BIMモデルから3Dプリンタで模型を作成し、寸法の測り方の検討に活用
多目的ホールでのBIM活用事例では、鉄骨単品図のチェックや鉄骨建方、鉄骨製作と製品検査でのBIMモデルの活用方法にも触れた。
検討を重ねた一般図を基に作成した鉄骨単品図は、BIMモデルと重ね合わせ、ズレがないかを確かめたという。
「このように重ねて判明した取り合い部での角度の不具合やねじれによるダイアフラムの厚み不足といった修正箇所の指示もBIMモデルを使用しました。2Dの図面では検証できなかったため、BIMモデルの真価が現れた場面でした」(脇田氏)。
鉄骨製品検査では、柱に対して平行直角に取り付いていない仕口部の寸法検査をどのように行うかということが課題となった。BIMモデルから3Dプリンタで模型を作成することで、この課題を解消。模型を使用することで、寸法の計測方法についての検討を実現した。組み立て手順と建方着手前のチェックにも役立ったという。

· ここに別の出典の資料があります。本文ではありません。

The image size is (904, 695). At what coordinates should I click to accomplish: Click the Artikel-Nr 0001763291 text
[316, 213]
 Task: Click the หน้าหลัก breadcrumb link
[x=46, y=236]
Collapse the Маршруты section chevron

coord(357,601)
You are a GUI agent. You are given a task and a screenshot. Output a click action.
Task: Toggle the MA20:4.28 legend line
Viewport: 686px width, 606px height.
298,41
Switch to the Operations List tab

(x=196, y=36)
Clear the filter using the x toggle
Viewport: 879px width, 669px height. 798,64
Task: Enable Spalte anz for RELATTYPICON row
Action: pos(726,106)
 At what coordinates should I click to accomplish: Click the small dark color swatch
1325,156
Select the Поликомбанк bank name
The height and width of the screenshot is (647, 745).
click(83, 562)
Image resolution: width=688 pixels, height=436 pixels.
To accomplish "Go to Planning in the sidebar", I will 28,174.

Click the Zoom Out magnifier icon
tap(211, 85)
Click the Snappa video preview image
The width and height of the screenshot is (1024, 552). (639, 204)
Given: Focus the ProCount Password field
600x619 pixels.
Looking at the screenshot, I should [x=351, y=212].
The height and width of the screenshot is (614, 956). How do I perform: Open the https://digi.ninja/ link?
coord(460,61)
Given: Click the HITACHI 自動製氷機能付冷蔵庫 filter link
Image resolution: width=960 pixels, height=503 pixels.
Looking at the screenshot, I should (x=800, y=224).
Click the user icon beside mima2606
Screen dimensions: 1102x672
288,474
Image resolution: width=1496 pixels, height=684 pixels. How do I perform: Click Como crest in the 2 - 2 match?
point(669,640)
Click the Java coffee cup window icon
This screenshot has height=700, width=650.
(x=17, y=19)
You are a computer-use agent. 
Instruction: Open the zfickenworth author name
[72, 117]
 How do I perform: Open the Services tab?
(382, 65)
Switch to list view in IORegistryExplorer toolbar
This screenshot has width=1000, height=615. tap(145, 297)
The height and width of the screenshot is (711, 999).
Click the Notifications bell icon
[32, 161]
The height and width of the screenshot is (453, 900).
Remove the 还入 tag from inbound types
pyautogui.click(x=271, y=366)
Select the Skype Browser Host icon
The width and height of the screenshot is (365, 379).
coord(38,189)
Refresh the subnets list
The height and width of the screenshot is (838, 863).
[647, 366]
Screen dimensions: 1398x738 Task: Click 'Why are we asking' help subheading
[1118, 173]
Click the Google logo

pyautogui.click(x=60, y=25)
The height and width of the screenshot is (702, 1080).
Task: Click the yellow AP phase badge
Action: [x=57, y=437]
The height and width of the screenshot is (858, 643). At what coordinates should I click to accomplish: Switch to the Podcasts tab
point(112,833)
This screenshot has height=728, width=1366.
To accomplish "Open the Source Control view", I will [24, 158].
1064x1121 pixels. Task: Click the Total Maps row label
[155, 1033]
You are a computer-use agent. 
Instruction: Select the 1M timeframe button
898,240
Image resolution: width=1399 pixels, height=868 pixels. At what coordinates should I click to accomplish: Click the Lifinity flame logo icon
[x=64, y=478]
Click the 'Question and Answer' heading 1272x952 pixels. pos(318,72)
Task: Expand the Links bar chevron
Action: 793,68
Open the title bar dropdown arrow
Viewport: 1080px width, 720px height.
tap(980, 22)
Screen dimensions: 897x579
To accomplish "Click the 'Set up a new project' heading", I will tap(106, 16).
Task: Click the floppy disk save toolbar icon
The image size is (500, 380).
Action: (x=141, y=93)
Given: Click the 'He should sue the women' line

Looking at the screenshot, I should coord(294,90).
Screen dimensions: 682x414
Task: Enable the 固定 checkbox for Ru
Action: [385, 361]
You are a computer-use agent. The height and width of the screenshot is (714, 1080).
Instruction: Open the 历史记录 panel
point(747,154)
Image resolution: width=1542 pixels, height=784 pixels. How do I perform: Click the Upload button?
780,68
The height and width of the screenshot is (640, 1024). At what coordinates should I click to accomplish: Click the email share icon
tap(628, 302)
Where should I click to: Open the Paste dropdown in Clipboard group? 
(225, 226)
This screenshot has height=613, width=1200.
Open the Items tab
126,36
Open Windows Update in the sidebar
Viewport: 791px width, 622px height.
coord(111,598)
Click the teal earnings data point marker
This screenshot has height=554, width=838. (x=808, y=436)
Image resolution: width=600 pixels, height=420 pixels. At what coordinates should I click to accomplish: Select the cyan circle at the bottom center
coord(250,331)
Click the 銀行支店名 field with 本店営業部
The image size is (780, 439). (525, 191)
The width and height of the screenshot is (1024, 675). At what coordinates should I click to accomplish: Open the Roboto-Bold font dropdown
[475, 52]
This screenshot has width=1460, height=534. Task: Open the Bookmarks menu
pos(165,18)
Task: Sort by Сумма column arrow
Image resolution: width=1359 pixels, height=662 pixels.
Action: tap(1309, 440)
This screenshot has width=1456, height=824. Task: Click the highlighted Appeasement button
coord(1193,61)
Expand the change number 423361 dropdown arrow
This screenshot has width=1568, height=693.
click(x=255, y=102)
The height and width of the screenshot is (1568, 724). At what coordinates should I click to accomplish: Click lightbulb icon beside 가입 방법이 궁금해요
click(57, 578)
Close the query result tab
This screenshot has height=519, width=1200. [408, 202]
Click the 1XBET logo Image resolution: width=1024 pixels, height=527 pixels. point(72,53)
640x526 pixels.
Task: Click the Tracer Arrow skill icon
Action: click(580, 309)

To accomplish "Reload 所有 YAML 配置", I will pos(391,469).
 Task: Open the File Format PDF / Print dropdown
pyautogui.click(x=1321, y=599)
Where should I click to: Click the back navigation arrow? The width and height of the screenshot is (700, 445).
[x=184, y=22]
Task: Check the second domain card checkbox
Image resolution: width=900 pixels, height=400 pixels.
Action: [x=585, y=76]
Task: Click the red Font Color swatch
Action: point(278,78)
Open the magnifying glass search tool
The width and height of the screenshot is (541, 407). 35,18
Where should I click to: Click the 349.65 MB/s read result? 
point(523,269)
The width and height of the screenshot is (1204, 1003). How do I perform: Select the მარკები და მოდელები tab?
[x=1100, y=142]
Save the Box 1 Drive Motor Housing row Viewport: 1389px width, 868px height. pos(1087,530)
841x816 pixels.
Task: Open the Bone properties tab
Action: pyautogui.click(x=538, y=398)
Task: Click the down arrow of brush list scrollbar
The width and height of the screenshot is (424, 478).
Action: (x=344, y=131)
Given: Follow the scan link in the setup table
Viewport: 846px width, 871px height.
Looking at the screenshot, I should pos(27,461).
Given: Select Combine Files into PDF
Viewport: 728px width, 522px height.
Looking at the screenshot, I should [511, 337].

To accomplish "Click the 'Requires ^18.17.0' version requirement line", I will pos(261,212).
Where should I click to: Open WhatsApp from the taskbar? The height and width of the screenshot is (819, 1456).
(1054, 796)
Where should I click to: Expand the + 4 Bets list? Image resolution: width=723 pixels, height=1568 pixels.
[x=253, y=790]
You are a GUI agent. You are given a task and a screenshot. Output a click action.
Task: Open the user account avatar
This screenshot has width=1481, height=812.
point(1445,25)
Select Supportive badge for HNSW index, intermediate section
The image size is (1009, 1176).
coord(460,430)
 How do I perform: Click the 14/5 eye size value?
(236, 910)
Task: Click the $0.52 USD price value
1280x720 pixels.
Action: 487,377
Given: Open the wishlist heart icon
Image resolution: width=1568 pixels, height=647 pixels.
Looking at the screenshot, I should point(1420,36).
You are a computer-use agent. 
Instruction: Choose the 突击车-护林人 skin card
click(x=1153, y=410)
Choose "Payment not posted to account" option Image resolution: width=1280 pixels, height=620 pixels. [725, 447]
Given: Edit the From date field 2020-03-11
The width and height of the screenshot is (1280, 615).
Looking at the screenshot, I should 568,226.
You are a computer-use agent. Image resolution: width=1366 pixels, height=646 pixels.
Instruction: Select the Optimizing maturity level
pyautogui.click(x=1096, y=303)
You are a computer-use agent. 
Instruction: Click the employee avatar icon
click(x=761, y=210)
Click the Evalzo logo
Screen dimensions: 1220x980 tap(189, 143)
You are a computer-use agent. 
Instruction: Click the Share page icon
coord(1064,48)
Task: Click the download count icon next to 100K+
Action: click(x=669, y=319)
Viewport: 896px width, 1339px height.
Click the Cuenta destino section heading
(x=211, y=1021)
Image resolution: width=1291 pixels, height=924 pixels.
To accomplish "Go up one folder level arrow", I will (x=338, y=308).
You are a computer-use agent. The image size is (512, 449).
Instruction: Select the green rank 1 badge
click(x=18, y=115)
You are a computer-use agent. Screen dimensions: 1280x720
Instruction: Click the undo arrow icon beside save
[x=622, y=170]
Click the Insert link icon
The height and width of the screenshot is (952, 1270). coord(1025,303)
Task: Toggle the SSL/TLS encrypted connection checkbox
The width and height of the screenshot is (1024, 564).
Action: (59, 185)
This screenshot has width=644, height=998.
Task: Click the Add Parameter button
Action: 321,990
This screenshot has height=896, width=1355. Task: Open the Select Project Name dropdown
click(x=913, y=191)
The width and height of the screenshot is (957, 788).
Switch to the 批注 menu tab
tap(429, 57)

鉄骨工場検査について、脇田氏は、「これまでのXYZ座標の事前採寸だけでは確認が難しい箇所をBIMモデルを用いて確かめました。ワークステーションやタブレット端末を持ち込み、BIMモデルの寸法を見ながら、製品の実測などの作業を進めていきました」とコメントした。
その上で、BIMの有用性について、「工程の遅れが許されないという中で、複雑な仕口の取り付けや主軸の傾いたトラス梁の作成でも大きな問題も起きずに、スムーズに施工が行えました。結果として、BIMモデルの有益性と正確性を実感できました」と続けた。